_Required action:_
The entries below are to be copied exactly, with nothing left out.

Pixel coordinate grounding data:
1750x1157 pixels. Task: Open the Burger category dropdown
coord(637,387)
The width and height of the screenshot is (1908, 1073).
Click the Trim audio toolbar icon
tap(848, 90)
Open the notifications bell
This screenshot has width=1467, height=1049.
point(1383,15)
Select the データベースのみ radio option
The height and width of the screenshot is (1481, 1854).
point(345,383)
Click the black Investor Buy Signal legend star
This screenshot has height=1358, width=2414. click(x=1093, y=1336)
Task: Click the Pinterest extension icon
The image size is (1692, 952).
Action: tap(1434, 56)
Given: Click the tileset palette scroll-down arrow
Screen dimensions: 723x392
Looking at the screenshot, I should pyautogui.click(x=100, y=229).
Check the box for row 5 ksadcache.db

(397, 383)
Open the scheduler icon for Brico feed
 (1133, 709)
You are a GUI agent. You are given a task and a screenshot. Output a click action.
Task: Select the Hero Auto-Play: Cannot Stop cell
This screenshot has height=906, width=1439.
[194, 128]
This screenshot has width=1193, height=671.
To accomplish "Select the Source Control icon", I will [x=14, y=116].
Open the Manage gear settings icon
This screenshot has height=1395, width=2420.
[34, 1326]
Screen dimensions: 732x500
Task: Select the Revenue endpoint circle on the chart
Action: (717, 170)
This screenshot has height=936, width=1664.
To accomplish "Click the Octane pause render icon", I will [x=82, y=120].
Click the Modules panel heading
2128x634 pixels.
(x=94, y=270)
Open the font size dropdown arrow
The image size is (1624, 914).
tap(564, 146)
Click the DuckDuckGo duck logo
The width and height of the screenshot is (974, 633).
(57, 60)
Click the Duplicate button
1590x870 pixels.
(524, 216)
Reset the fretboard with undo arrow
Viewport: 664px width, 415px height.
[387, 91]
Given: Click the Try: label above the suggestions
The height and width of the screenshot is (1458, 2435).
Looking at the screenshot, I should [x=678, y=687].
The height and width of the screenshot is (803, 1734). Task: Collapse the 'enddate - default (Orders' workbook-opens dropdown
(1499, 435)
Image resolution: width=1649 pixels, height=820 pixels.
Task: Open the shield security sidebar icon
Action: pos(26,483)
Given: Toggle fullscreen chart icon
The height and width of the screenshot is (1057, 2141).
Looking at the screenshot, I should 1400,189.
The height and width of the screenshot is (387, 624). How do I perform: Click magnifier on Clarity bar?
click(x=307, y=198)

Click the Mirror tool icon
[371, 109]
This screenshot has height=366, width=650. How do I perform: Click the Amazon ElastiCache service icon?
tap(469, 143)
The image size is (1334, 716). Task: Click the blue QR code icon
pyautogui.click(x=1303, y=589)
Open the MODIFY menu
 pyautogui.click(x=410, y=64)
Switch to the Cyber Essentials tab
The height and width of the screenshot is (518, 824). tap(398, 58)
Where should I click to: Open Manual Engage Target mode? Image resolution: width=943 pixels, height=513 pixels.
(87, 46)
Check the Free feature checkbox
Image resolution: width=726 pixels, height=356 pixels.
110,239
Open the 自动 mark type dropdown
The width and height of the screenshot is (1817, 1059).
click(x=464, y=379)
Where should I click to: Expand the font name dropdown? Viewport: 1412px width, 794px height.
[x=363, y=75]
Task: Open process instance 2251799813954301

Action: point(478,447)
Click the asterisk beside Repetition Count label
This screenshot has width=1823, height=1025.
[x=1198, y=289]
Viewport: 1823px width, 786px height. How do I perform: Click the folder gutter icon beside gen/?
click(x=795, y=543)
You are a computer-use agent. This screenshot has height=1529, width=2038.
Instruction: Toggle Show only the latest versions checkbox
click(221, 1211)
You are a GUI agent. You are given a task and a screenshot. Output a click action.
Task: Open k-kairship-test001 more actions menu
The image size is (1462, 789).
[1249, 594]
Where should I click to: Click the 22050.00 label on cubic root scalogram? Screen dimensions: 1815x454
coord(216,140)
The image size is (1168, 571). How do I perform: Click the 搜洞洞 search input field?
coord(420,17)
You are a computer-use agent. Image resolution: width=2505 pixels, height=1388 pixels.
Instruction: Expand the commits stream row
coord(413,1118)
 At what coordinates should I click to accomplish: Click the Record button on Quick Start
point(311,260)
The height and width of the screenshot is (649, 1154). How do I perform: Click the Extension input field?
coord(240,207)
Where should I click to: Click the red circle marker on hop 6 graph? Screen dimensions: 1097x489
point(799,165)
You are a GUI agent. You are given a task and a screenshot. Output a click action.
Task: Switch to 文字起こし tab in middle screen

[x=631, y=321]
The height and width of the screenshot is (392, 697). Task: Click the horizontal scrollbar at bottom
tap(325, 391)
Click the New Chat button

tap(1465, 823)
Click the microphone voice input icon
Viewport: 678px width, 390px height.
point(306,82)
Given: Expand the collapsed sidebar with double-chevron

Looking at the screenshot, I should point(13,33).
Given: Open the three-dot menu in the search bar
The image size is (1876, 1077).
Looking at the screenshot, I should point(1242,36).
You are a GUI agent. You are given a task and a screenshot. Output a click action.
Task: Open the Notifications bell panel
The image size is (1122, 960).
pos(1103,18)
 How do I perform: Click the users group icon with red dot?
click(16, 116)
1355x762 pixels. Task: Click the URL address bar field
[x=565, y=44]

_Result of this task:_
1750x1157 pixels. Task: Open the Burger category dropdown
coord(637,387)
The width and height of the screenshot is (1908, 1073).
Click the Trim audio toolbar icon
tap(848, 90)
Open the notifications bell
This screenshot has width=1467, height=1049.
point(1383,15)
Select the データベースのみ radio option
The height and width of the screenshot is (1481, 1854).
point(345,383)
Click the black Investor Buy Signal legend star
This screenshot has height=1358, width=2414. click(x=1093, y=1336)
Task: Click the Pinterest extension icon
The image size is (1692, 952).
Action: tap(1434, 56)
Given: Click the tileset palette scroll-down arrow
Screen dimensions: 723x392
Looking at the screenshot, I should pyautogui.click(x=100, y=229).
Check the box for row 5 ksadcache.db

(397, 383)
Open the scheduler icon for Brico feed
 (1133, 709)
You are a GUI agent. You are given a task and a screenshot. Output a click action.
Task: Select the Hero Auto-Play: Cannot Stop cell
This screenshot has height=906, width=1439.
[194, 128]
This screenshot has width=1193, height=671.
To accomplish "Select the Source Control icon", I will [x=14, y=116].
Open the Manage gear settings icon
This screenshot has height=1395, width=2420.
[34, 1326]
Screen dimensions: 732x500
Task: Select the Revenue endpoint circle on the chart
Action: (717, 170)
This screenshot has height=936, width=1664.
To accomplish "Click the Octane pause render icon", I will [x=82, y=120].
Click the Modules panel heading
2128x634 pixels.
(x=94, y=270)
Open the font size dropdown arrow
The image size is (1624, 914).
tap(564, 146)
Click the DuckDuckGo duck logo
The width and height of the screenshot is (974, 633).
(57, 60)
Click the Duplicate button
1590x870 pixels.
(524, 216)
Reset the fretboard with undo arrow
Viewport: 664px width, 415px height.
[387, 91]
Given: Click the Try: label above the suggestions
The height and width of the screenshot is (1458, 2435).
Looking at the screenshot, I should [x=678, y=687].
The height and width of the screenshot is (803, 1734). Task: Collapse the 'enddate - default (Orders' workbook-opens dropdown
(1499, 435)
Image resolution: width=1649 pixels, height=820 pixels.
Task: Open the shield security sidebar icon
Action: pos(26,483)
Given: Toggle fullscreen chart icon
The height and width of the screenshot is (1057, 2141).
Looking at the screenshot, I should 1400,189.
The height and width of the screenshot is (387, 624). How do I perform: Click magnifier on Clarity bar?
click(x=307, y=198)

Click the Mirror tool icon
[371, 109]
This screenshot has height=366, width=650. How do I perform: Click the Amazon ElastiCache service icon?
tap(469, 143)
The image size is (1334, 716). Task: Click the blue QR code icon
pyautogui.click(x=1303, y=589)
Open the MODIFY menu
 pyautogui.click(x=410, y=64)
Switch to the Cyber Essentials tab
The height and width of the screenshot is (518, 824). tap(398, 58)
Where should I click to: Open Manual Engage Target mode? Image resolution: width=943 pixels, height=513 pixels.
(87, 46)
Check the Free feature checkbox
Image resolution: width=726 pixels, height=356 pixels.
110,239
Open the 自动 mark type dropdown
The width and height of the screenshot is (1817, 1059).
click(x=464, y=379)
Where should I click to: Expand the font name dropdown? Viewport: 1412px width, 794px height.
[x=363, y=75]
Task: Open process instance 2251799813954301

Action: point(478,447)
Click the asterisk beside Repetition Count label
This screenshot has width=1823, height=1025.
[x=1198, y=289]
Viewport: 1823px width, 786px height. How do I perform: Click the folder gutter icon beside gen/?
click(x=795, y=543)
You are a computer-use agent. This screenshot has height=1529, width=2038.
Instruction: Toggle Show only the latest versions checkbox
click(221, 1211)
You are a GUI agent. You are given a task and a screenshot. Output a click action.
Task: Open k-kairship-test001 more actions menu
The image size is (1462, 789).
[1249, 594]
Where should I click to: Click the 22050.00 label on cubic root scalogram? Screen dimensions: 1815x454
coord(216,140)
The image size is (1168, 571). How do I perform: Click the 搜洞洞 search input field?
coord(420,17)
You are a computer-use agent. Image resolution: width=2505 pixels, height=1388 pixels.
Instruction: Expand the commits stream row
coord(413,1118)
 At what coordinates should I click to accomplish: Click the Record button on Quick Start
point(311,260)
The height and width of the screenshot is (649, 1154). How do I perform: Click the Extension input field?
coord(240,207)
Where should I click to: Click the red circle marker on hop 6 graph? Screen dimensions: 1097x489
point(799,165)
You are a GUI agent. You are given a task and a screenshot. Output a click action.
Task: Switch to 文字起こし tab in middle screen

[x=631, y=321]
The height and width of the screenshot is (392, 697). Task: Click the horizontal scrollbar at bottom
tap(325, 391)
Click the New Chat button

tap(1465, 823)
Click the microphone voice input icon
Viewport: 678px width, 390px height.
point(306,82)
Given: Expand the collapsed sidebar with double-chevron

Looking at the screenshot, I should point(13,33).
Given: Open the three-dot menu in the search bar
The image size is (1876, 1077).
Looking at the screenshot, I should point(1242,36).
You are a GUI agent. You are given a task and a screenshot. Output a click action.
Task: Open the Notifications bell panel
The image size is (1122, 960).
pos(1103,18)
 How do I perform: Click the users group icon with red dot?
click(16, 116)
1355x762 pixels. Task: Click the URL address bar field
[x=565, y=44]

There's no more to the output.